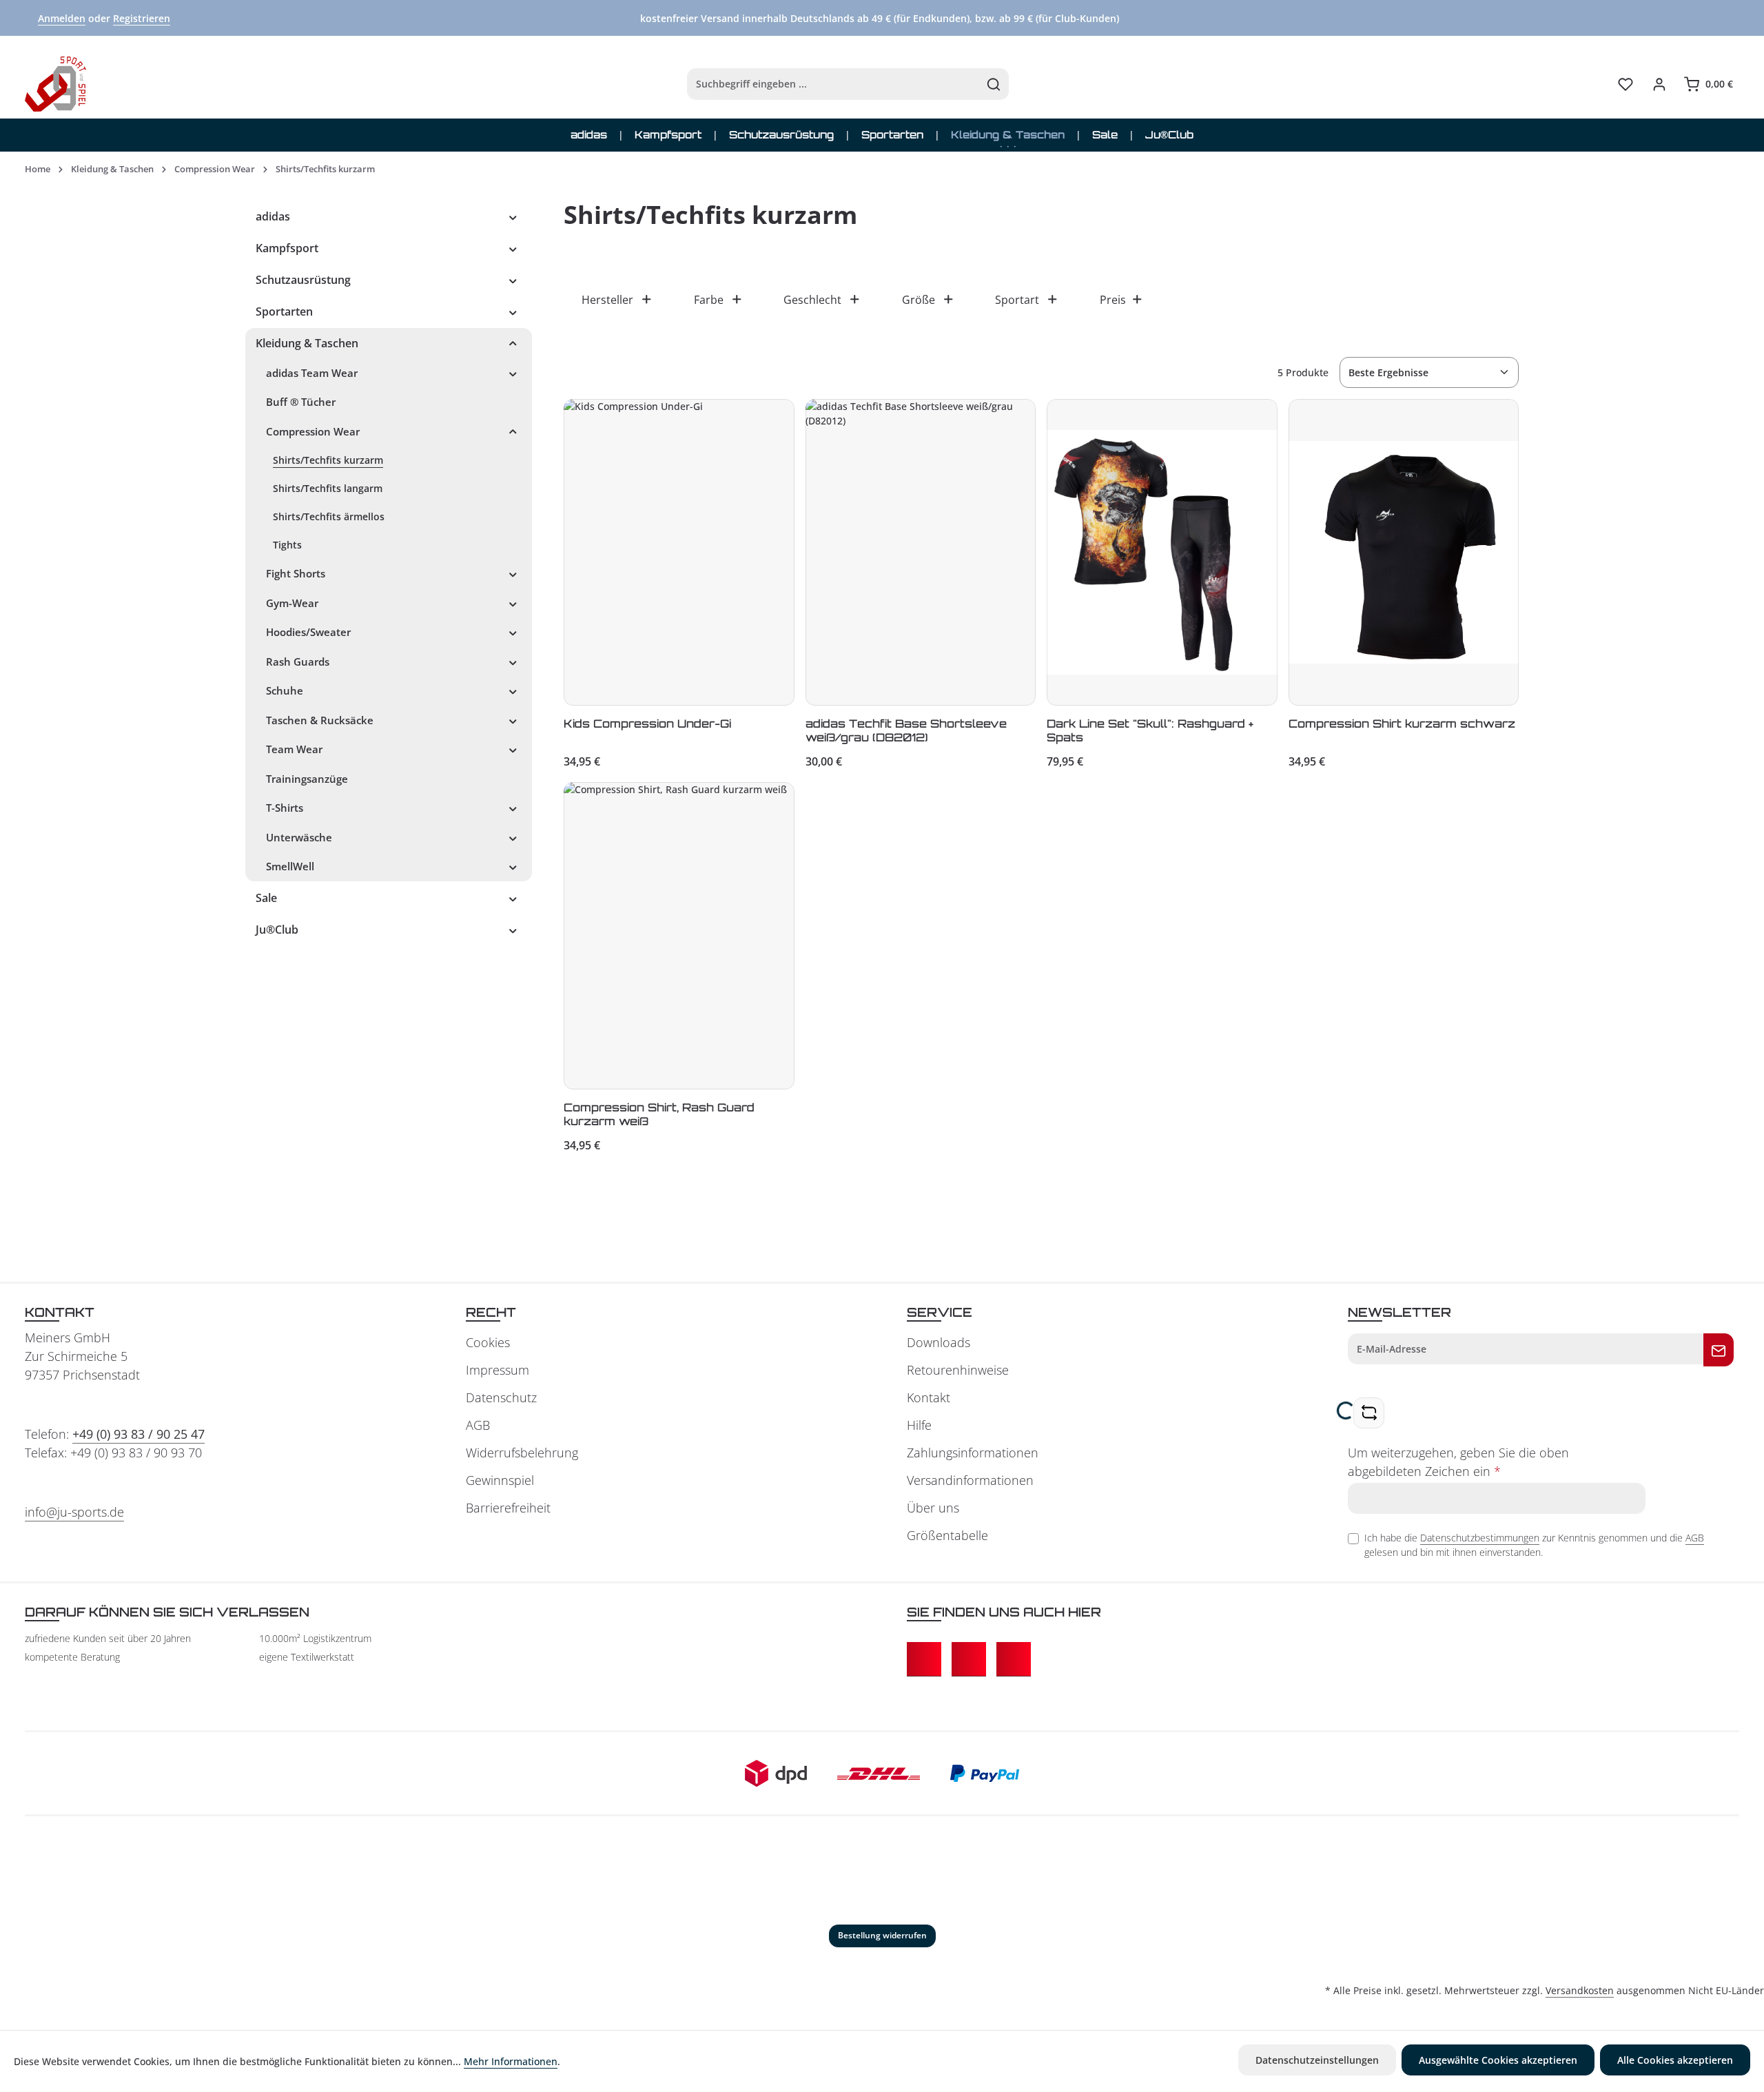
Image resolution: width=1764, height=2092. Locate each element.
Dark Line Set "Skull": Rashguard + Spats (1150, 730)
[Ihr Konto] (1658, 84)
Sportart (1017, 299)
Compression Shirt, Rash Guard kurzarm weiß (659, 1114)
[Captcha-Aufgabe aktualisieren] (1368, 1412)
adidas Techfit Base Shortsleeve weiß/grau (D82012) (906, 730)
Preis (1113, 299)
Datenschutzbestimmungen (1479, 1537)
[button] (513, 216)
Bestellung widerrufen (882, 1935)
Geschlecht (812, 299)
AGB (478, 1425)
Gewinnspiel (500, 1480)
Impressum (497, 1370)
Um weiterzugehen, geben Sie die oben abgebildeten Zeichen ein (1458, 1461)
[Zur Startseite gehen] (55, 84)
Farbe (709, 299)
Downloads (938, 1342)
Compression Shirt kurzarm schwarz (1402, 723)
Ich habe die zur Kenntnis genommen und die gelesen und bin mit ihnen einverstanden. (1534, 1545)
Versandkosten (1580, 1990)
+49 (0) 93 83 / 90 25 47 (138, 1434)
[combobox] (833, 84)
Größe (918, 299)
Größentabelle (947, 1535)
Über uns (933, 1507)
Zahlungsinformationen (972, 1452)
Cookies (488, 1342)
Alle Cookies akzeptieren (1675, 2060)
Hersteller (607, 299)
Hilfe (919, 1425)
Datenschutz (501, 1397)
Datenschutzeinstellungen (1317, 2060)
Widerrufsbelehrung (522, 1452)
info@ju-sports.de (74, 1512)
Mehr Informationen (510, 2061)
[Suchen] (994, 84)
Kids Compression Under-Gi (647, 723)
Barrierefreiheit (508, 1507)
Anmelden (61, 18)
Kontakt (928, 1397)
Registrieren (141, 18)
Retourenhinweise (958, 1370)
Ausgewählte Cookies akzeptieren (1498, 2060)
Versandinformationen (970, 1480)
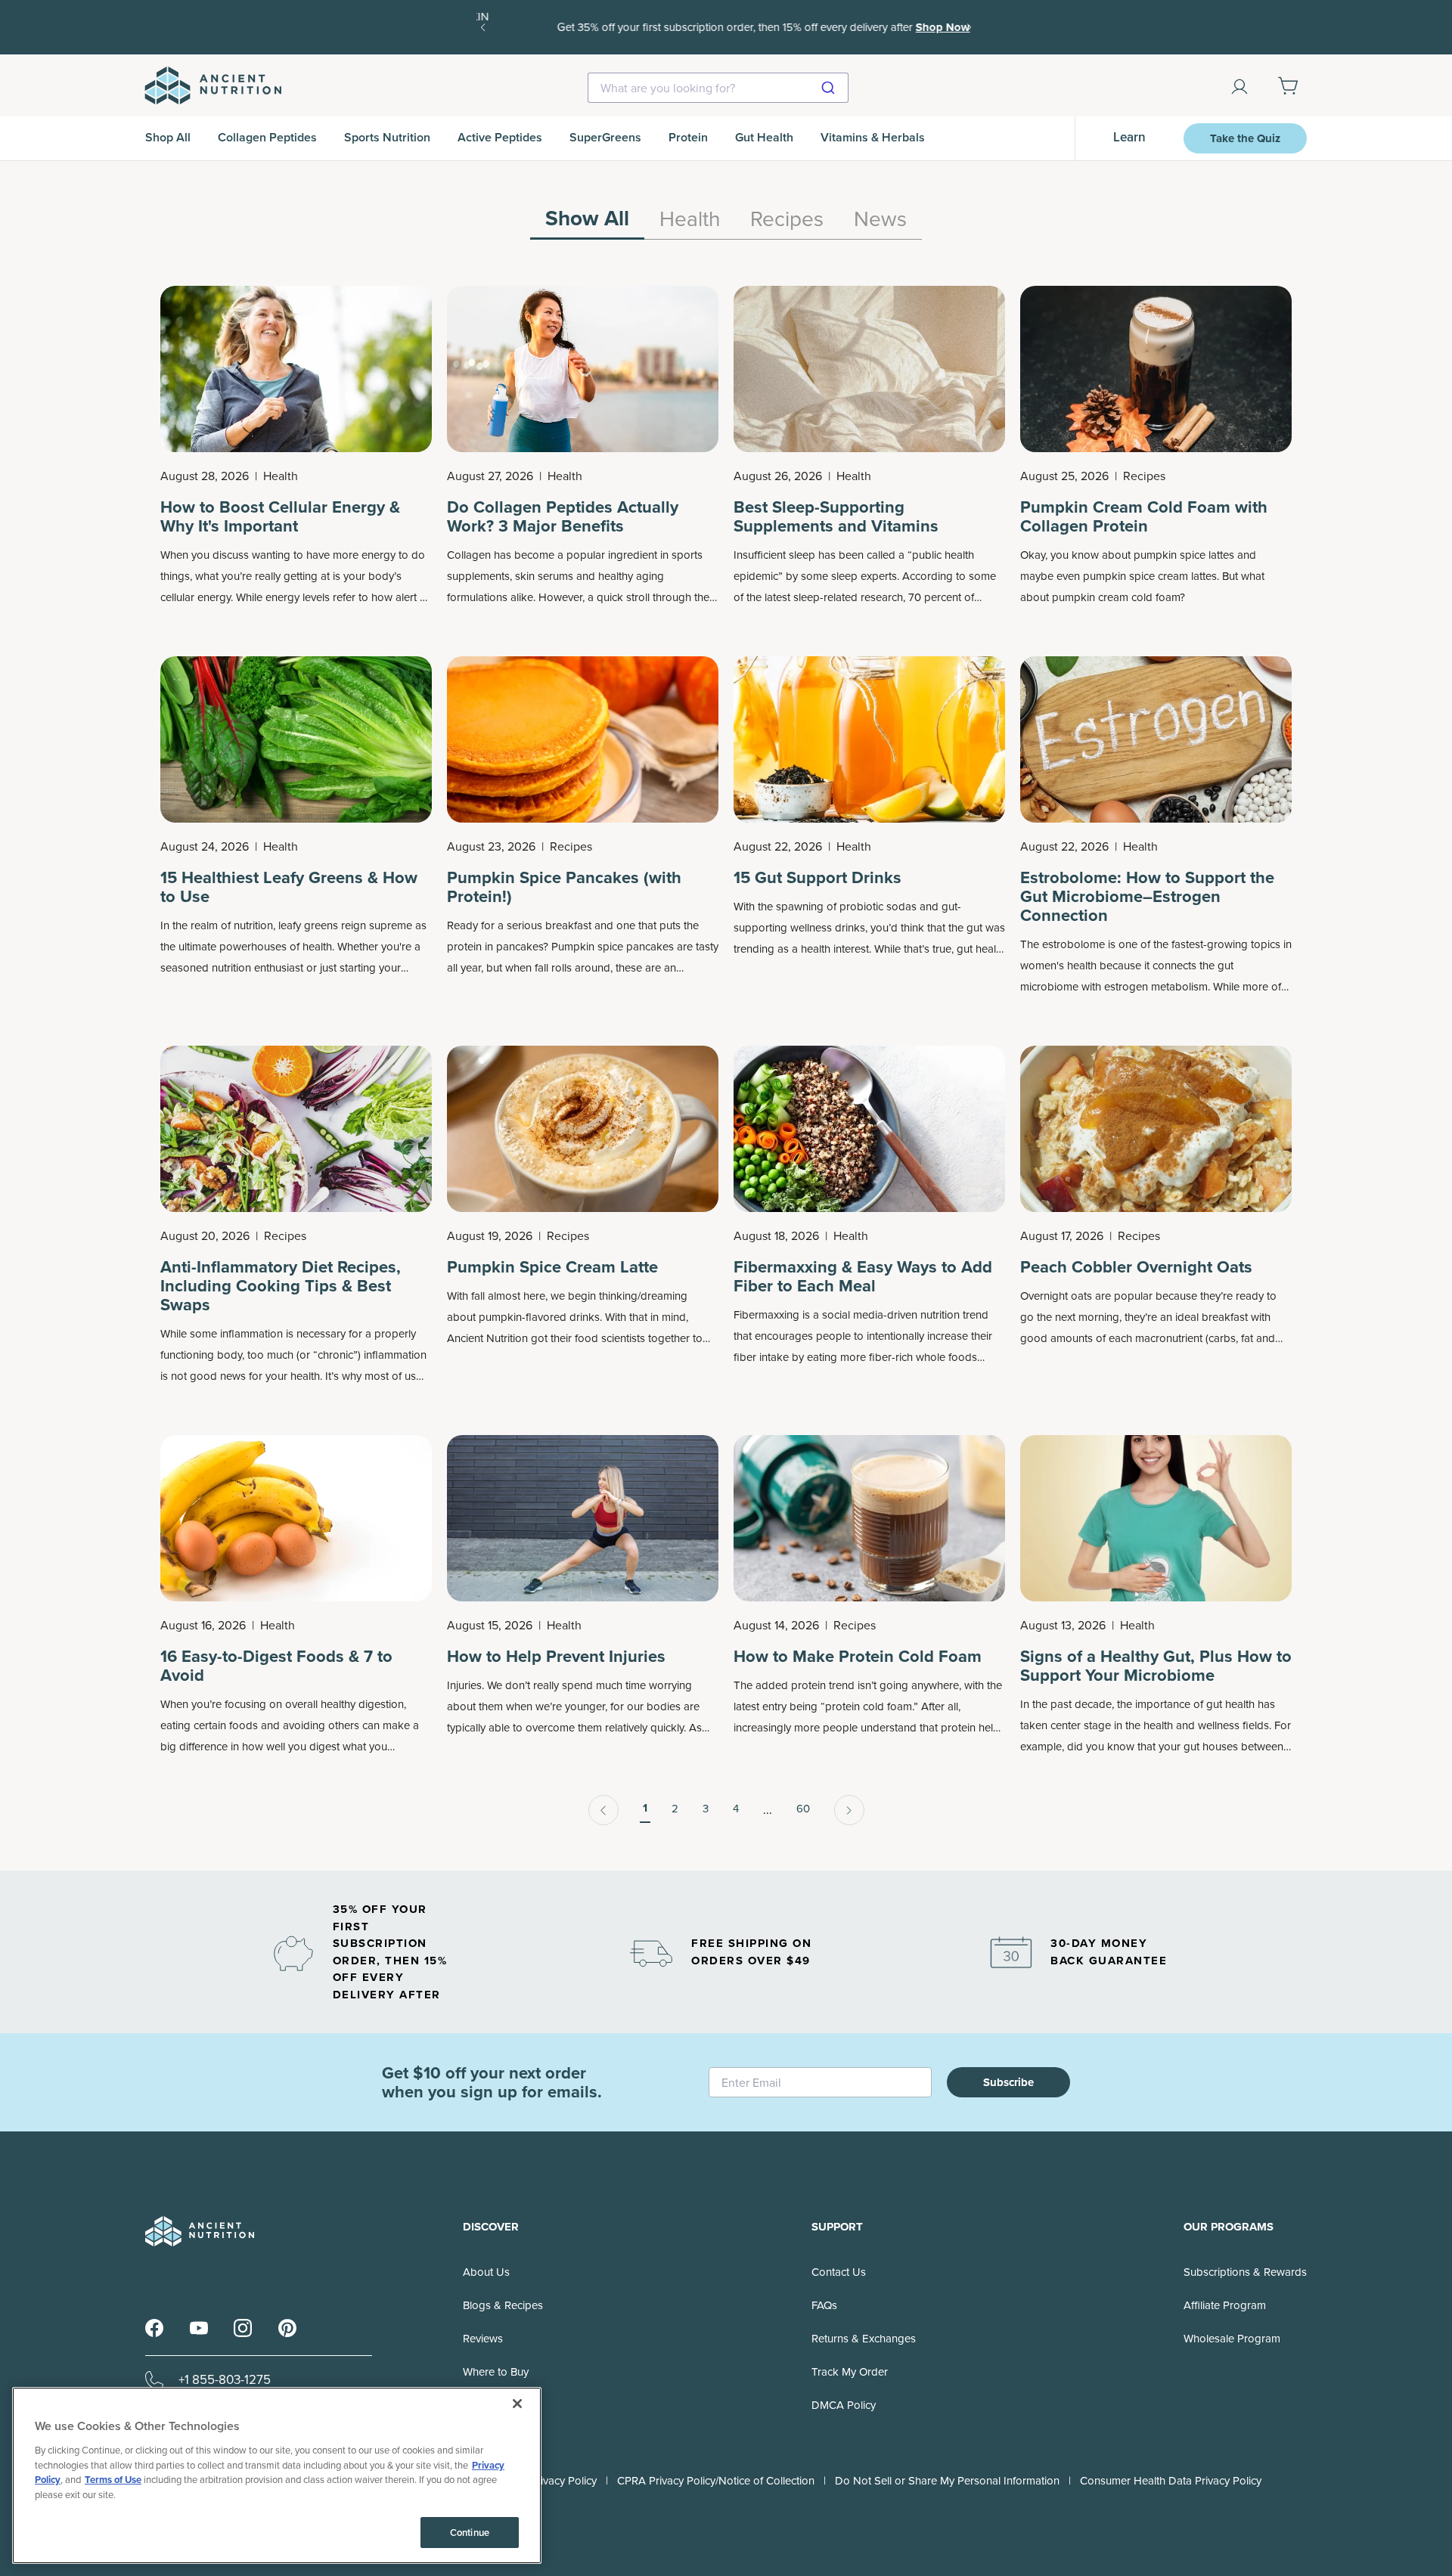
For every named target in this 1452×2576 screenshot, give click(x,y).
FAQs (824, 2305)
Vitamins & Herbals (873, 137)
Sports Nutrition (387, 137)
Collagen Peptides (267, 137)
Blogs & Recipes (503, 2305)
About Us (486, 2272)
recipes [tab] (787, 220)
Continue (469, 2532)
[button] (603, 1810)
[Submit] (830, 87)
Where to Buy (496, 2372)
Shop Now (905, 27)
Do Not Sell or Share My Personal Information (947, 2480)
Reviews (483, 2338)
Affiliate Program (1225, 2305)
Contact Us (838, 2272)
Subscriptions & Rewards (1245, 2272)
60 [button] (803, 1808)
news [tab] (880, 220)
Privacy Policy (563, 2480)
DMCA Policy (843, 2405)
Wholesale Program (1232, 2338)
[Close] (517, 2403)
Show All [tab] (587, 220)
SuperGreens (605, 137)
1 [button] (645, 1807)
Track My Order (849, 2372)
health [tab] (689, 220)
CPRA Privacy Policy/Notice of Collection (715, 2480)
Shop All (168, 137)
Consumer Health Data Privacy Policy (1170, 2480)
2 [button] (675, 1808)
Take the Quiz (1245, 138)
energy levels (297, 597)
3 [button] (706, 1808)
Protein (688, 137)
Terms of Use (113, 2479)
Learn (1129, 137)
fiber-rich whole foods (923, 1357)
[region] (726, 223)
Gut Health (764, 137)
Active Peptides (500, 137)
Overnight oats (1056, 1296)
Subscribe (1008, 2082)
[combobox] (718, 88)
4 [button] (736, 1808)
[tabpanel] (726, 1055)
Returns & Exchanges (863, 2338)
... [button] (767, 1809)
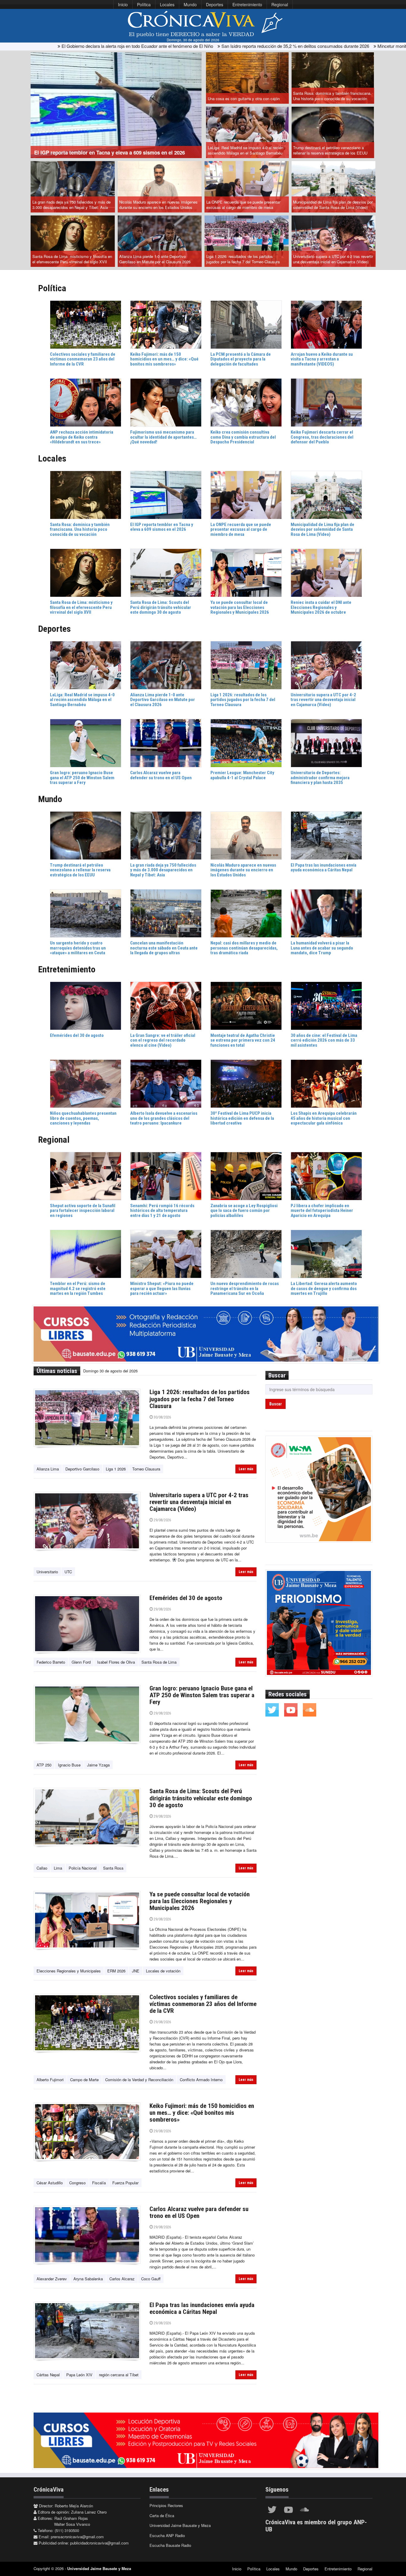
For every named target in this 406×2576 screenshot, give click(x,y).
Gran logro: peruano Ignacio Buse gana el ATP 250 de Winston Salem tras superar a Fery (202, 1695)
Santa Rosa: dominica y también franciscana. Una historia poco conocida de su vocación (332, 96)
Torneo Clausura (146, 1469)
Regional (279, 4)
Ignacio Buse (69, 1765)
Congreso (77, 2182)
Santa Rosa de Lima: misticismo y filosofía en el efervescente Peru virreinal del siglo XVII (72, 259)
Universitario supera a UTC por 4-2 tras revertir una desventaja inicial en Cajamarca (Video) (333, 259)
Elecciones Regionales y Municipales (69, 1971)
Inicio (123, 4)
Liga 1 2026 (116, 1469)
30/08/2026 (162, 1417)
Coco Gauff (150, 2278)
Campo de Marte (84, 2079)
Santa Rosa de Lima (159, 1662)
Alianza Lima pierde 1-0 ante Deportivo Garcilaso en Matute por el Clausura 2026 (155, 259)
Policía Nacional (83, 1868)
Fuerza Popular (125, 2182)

* _EXERCISE DESCRIPTION_:
Filter the records for the string "this" and copy every line that holds it.

* _COMPLETED TASK_:
For every named target in this 1452×2576 screenshot, give click(x,y).
For every named target in this 406×2576 screenshot, give click(x,y).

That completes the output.